This usually shows up in uncertain markets. You might like a stock and believe it can move, but not enough to take a directional bet. That’s when traders start guessing instead of grounding decisions in actual price behavior.

That’s where Average True Range (ATR) comes in.

ATR measures how much a stock typically moves over a given period. If you want realistic expectations, ATR is your anchor. It keeps you from building trades that require a stock to suddenly behave in a way it never has. When volatility is unpredictable, ATR gives you a baseline for what a stock can reasonably do without forcing a directional bet.

How I Structure Trades Using ATR

For multi-leg structures like a ladder, ATR becomes even more important because it helps position each rung where price has a realistic chance of reaching it.

For Rung One, I want both legs fully in the money (ITM), ideally about one ATR below the current price for maximum protection. Half an ATR below is still acceptable. For Rung Two, I keep strikes within one ATR of the current price. For Rung Three, both legs are out of the money (OTM) but still within two ATRs.

Every rung is anchored to reality.

Why This Actually Matters

When you understand ATR, you can build an entire structure that fits the natural rhythm of the stock. Start with the defensive rung, where price doesn’t need to move. The second rung surrounds the current price, allowing you to benefit from smaller moves. The third rung targets higher reward — but still stays within what the stock can realistically achieve.

This is the difference between trading with intention and guessing. If a stock has never moved more than $1 in a month, expecting a $3 move in a week isn’t bold — it’s unrealistic.

Take Utilities (XLU) as a real example. It had a $0.70 standard ATR and a $0.32 net ATR, trading around $46. I placed the base rung at $44.50/$45.50, the wrap at $46/$47, and the extension at $46.50/$47.50. Each level aligned with how XLU actually moves — nothing forced, nothing unrealistic.

The Tools You Can Use

You can use standard ATR or net ATR if you have access to it. Even the market maker move can provide a useful range. The specific tool matters less than anchoring expectations to something measurable.

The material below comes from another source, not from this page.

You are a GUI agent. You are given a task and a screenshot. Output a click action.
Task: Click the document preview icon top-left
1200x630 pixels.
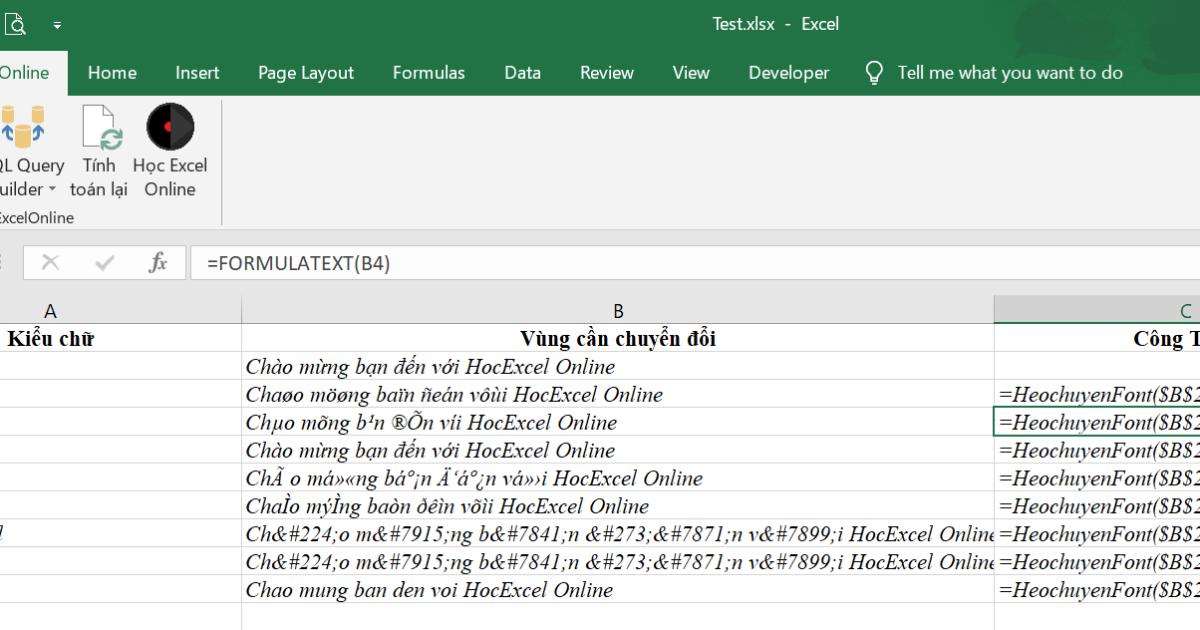[x=15, y=22]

I typically look at a three- to five-week timeframe for this structure — long enough for movement, short enough to limit unnecessary theta decay. When you map trades using ATR, every rung becomes intentional instead of hopeful.

So the next time you build a multi-leg trade, don’t guess. Measure. Use ATR to ensure the stock can realistically reach your strikes — that’s how you give every part of the structure a real chance to work.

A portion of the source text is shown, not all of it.